Surely no History Club ought to be interested in this, right? |
Well, it didn’t take long for the first Curmie contender for 2015 to emerge. In DeKalb County, Alabama, Superintendent Hugh Taylor decided unilaterally that the high school’s history club couldn’t attend a local showing of the film “Selma.”
This is problematic at a lot of levels, but let’s just pick a couple. We start with optics. To be sure, reality trumps perception, but it would be difficult to invent a scenario with a worse appearance in political terms than having a white administrator in a majority minority district in Alabama cancel an optional outing to see a movie about one of the seminal moments in this country’s civil rights movement as we near the 50th anniversary of those Selma to Montgomery marches—and to squeeze the announcement neatly into the three-day window between the film’s Oscar nomination for Best Picture and the national holiday honoring the film’s central character, Dr. Martin Luther King, Jr.
The rationale Taylor’s decision looks pretty shaky, too. He expressed concerns over obscene language, “racial profanity,” and placing teachers in the position of playing parents. Curmie’s eyebrow just reached skyward, Gentle Reader, his opposite eye squinted, and his olfactory senses detected the presence of bovine fecal matter.
Curmie hasn’t seen the film yet, but does not doubt the presence of potentially offensive language in the screenplay. But we must remember that this is a history club event, not a class. No students are being forced against their will to go on this outing, and there would seem to be no issues that couldn’t be solved with a simple parental consent form whereby parents would acknowledge the potential for offense and grant the accompanying teachers (who would appear ready to handle the responsibility) the authority to deal with any situations that might arise.
Note also that the problem isn’t that the film presents an ahistorial perspective, à la “JFK.” It may be the film isn’t historically accurate, but that’s not the objection.
So it’s difficult to argue with the Reverend James Stanton, an African-American man who lived through the civil rights movement, and whose daughter is one of the students denied the opportunity to see the film with the history club. Rev. Stanton suspects that administrators have “something that they are not wanting exposed or the children not to know about. I don’t believe it is just about the profanity.” Usually, Curmie would view such claims with more than a little skepticism, but Taylor’s explanation just doesn’t seem very credible.
Of course, even if Taylor shut down the field trip for precisely the reason he stated, that wouldn’t make the decision a good one, merely an honest one. Real education is crippled by inoffensiveness. The entirety of human history is littered with offensiveness: war, disease, poverty, racism, sexism, slavery, brutality. Thomas Hobbes famously described the life of man as “solitary, poor, nasty, brutish, and short”; there are times Curmie wonders if ol’ Tom wasn’t a bit of an optimist. Certainly if we were to strip away from the study of history all items that might conceivably offend someone, there would be nothing left.

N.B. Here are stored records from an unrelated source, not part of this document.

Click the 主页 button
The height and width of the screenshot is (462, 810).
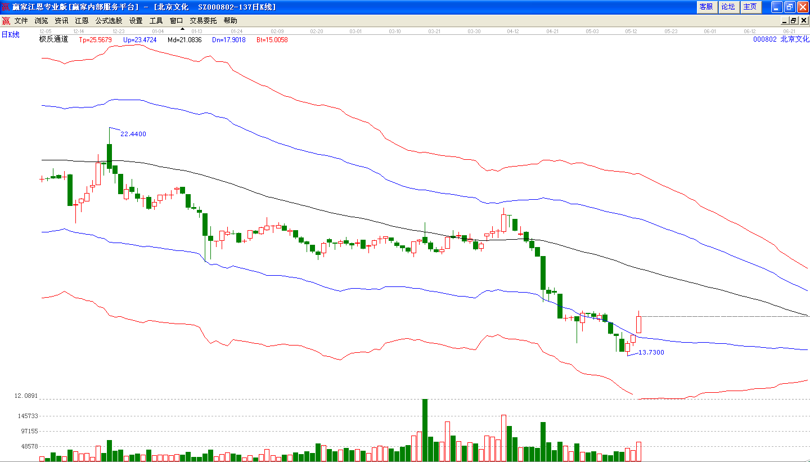pyautogui.click(x=750, y=7)
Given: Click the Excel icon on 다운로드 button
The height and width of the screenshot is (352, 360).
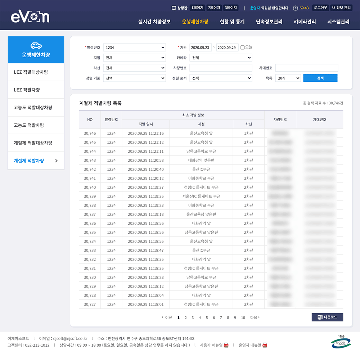Looking at the screenshot, I should coord(319,317).
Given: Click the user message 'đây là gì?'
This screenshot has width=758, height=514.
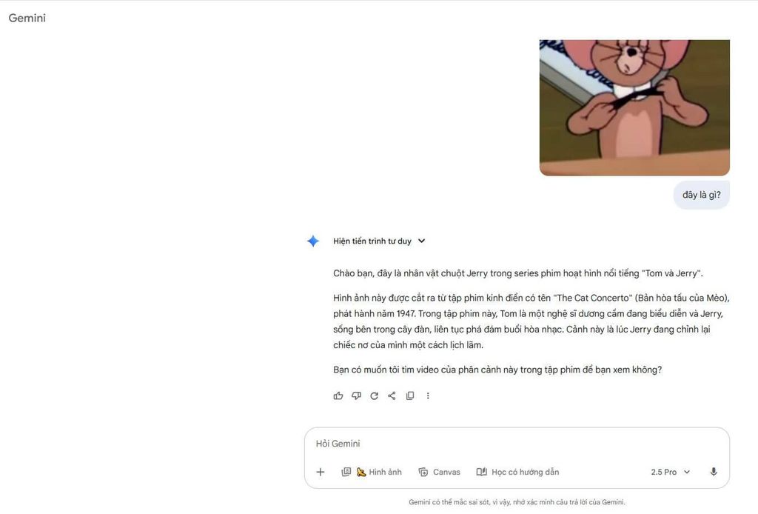Looking at the screenshot, I should point(702,195).
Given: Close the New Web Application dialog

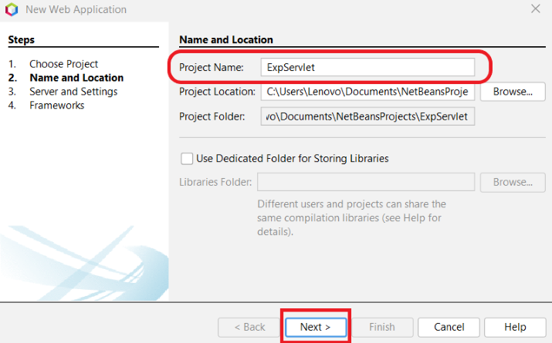Looking at the screenshot, I should coord(535,8).
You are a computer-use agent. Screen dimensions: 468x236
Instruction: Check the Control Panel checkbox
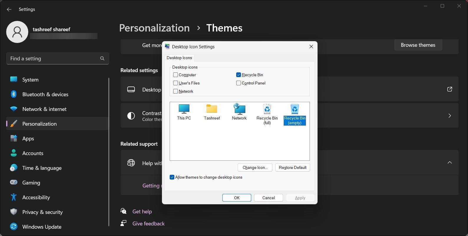pyautogui.click(x=239, y=83)
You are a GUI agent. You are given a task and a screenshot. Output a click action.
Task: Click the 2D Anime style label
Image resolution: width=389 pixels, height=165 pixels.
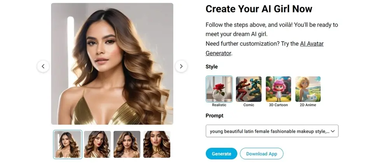coord(308,105)
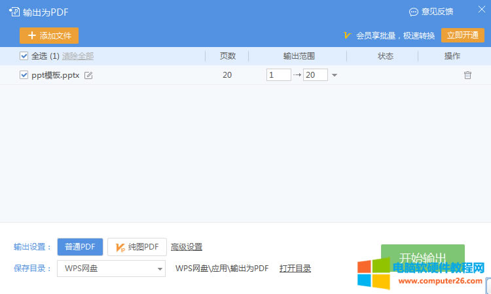
Task: Click the gold VIP icon beside 会员享批量
Action: click(x=348, y=35)
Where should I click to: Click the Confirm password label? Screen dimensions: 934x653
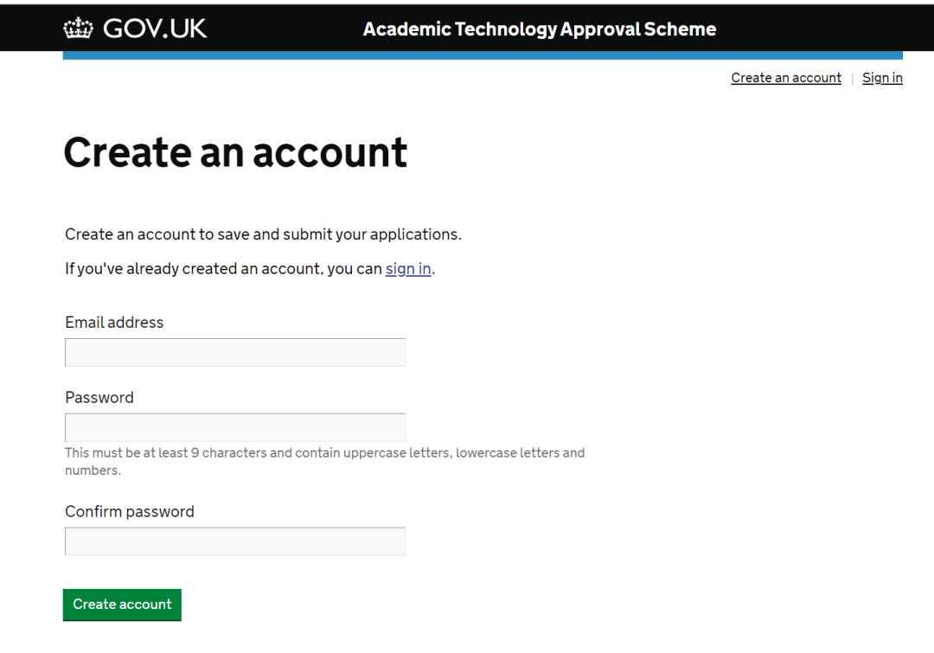129,512
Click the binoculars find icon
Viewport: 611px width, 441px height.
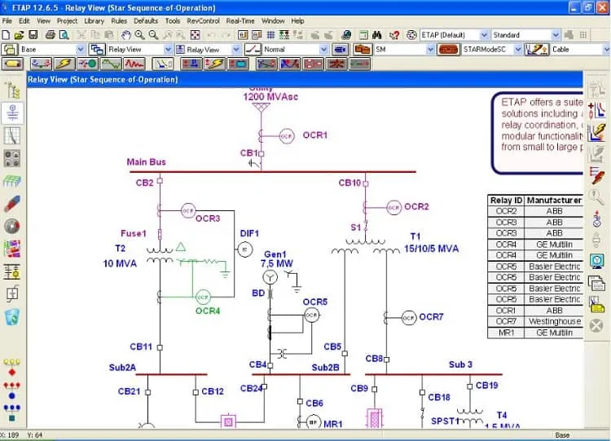click(x=377, y=35)
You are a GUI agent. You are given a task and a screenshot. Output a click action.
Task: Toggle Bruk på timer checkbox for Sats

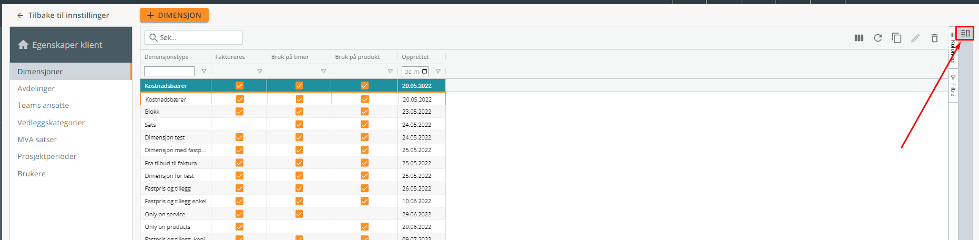pyautogui.click(x=299, y=125)
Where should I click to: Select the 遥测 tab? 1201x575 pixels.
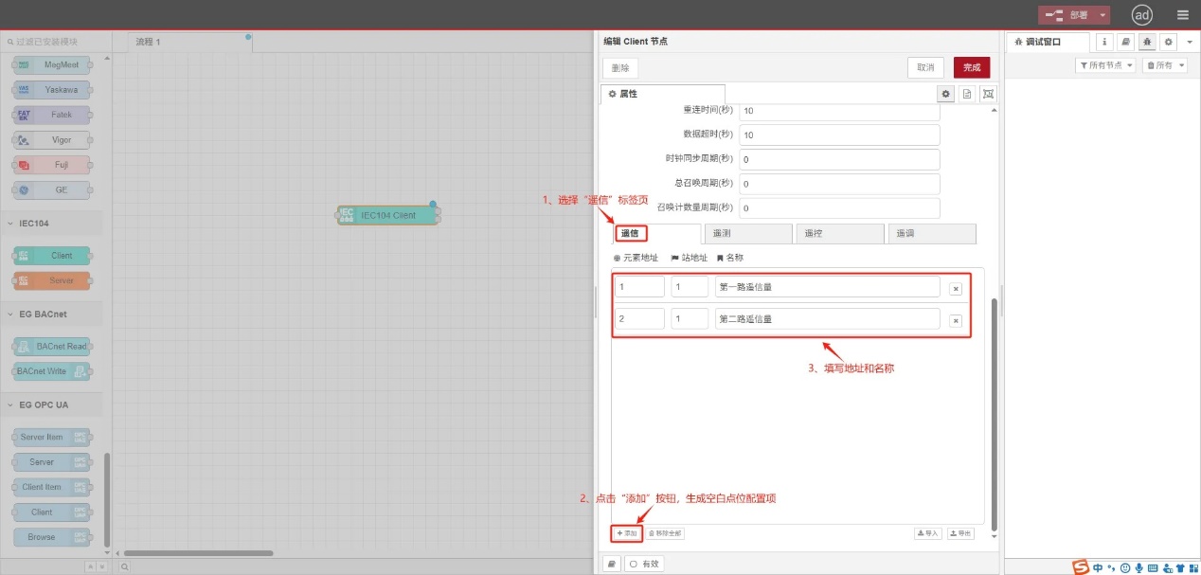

What’s really offensive is the suggestion that art and history alike should be reduced to nice, polite platitudes that discreetly paper over the reality. MLK was not, is not, a hero to millions because he faced no obstacles, but precisely because he did. He was cursed, spat upon literally and figuratively, and subjected to every racial insult his boorish antagonists could imagine. But he persevered, and whereas the world and nation we inhabit is far from a post-racial utopia, it sure as hell is a lot more transparent, more tolerant, and more just than the one Dr. King sought to transform.
And so we’re left with a white administrator condescendingly (in both senses of the term) protecting black folks from the unpleasantness of the past. Or is it the white folks he’s really protecting? The foregoing question, Gentle Reader, borders on the rhetorical.